#### Document text

OK, favatars implemented, pretty much. I’ve blown them up to 40×40; not sure if this is a good idea, and I’ll remove it if I need to. But now you all get little icons next to your comment if you leave a URL, and that URL has a favicon. The “no icon” icon needs to be a lot better, but I’m in a rush right now. The whole damned site needs a redesign, I think. Nice simple little Python CGI, though. I love Python, in case you hadn’t realised.
Update: how the magic was done.

Staring down the barrel

It’s my birthday. Ha haa!
Those of you who have enjoyed the guessing games from previous years (2003 2004) may have a bit more difficulty this year; I can’t find anything interesting to say about my age this year. It’s not a cube, it’s not perfect, it’s not a third power. Even the Wikipaedia struggles before coming up with such lame attempts as it being the atomic number of copper and the number of bones in the skull, although it is prime (and apparently a primorial and Sophie Germain and half a twin prime as well). In fact, I would almost go so far as to say that it is the first number without any interesting properties, except that (and those of you who know some maths will already know this bit) that being the lowest dull number is in itself an interesting property, and therefore it is an interesting number after all! Interesting solely in its dullness. I know a couple of people like that.

########

## Questions
[1] Answer these questions from the blog post:
(a) To what size have the favatars been enlarged?
(b) What does the author call the program behind the favatars?
(c) The author's age is the atomic number of which element?
[2] Extract the passage of the blog post from "OK, favatars implemented, pretty" to "birthday. Ha haa!", copying it word for word.
[3] Continue the blog post about favatars and the author's birthday, starting after its final sentence.
The items are not needed for this work.

#### Supplied data

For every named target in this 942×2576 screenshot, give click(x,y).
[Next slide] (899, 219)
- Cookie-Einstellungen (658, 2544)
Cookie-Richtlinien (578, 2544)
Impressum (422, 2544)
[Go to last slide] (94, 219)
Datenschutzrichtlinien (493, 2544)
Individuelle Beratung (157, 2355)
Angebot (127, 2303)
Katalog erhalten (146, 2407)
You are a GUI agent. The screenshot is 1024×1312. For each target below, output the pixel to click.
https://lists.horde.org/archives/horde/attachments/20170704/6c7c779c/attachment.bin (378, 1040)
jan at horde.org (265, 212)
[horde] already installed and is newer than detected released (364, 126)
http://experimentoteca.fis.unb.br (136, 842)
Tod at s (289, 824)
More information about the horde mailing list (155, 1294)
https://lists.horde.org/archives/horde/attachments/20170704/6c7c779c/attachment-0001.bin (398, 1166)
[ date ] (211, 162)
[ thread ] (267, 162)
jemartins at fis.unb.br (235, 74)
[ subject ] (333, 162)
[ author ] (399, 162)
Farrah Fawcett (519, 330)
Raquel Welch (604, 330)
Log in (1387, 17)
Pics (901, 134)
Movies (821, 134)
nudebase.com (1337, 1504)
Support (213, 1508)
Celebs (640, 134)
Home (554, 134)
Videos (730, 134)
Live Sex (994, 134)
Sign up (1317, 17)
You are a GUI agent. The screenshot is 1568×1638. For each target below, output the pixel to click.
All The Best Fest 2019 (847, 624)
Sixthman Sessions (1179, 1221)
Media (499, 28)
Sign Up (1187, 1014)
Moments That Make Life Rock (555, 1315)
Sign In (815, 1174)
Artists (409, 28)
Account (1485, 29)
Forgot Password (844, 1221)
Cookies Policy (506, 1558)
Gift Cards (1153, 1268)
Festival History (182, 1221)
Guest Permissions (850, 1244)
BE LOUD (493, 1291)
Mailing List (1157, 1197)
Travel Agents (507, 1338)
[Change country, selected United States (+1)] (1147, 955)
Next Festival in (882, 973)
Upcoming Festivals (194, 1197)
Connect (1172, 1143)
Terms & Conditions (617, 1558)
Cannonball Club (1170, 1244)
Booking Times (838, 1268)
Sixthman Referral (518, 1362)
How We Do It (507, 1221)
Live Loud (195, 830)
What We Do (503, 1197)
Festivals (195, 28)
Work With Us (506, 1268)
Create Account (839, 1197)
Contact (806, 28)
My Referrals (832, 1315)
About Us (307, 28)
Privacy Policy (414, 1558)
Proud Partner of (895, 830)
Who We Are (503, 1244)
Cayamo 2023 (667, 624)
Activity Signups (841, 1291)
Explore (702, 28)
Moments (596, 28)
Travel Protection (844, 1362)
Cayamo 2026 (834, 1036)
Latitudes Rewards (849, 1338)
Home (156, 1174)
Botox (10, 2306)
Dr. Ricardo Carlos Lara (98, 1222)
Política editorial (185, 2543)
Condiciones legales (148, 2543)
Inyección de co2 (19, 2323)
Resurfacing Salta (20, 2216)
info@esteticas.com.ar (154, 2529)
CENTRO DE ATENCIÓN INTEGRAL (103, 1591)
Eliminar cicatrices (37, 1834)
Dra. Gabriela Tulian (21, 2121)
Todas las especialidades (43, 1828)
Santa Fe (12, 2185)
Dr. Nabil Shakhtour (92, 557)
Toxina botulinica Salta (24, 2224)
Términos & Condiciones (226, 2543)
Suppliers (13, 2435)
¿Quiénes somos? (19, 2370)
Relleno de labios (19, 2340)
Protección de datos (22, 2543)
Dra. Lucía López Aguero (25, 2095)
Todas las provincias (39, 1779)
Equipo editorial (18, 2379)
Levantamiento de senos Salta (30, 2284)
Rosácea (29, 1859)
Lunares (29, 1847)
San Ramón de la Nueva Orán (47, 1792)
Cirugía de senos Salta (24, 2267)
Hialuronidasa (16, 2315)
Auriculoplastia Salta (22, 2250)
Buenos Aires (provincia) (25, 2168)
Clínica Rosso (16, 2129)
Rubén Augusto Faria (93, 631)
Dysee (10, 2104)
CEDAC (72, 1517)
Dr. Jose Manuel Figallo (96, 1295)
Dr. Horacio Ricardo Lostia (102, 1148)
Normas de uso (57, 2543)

########

## Written responses
[1]
(a) 40×40
(b) A nice simple little Python CGI
(c) Copper

[2]
OK, favatars implemented, pretty much. I’ve blown them up to 40×40; not sure if this is a good idea, and I’ll remove it if I need to. But now you all get little icons next to your comment if you leave a URL, and that URL has a favicon. The “no icon” icon needs to be a lot better, but I’m in a rush right now. The whole damned site needs a redesign, I think. Nice simple little Python CGI, though. I love Python, in case you hadn’t realised.
Update: how the magic was done.

Staring down the barrel

It’s my birthday. Ha haa!

[3]
Anyway, this new release of Stuart Langridge Esq does leave me staring down the barrel of middle age; the next milestone on my personal road to death has the number “30” carved on it. Ouch. I’ll be thirty! And have a sports car, which means that people will accuse me of having a midlife crisis. Not the Faith No More song, either. Nevertheless, it is my birthday. Had a very entertaining meal last night with Jono and Sooz, cut short when Niamh was sick (which was not nice). I hope she feels better today; everyone has been ill recently. Mr Bacon himself has been struck the worst, actually getting bronchitis, but Sam’s been off work for a week, I was off for two days, Sooz is starting to get it now as well; what hideous disease is it that is ripping through my family and friends? Maybe someone at work gave it to me. Anyone want to offer me a different job? Drop me a mail :)
It is nice to have a birthday, though. I’m going shopping for clothes, because I don’t have enough. More news on that as it happens.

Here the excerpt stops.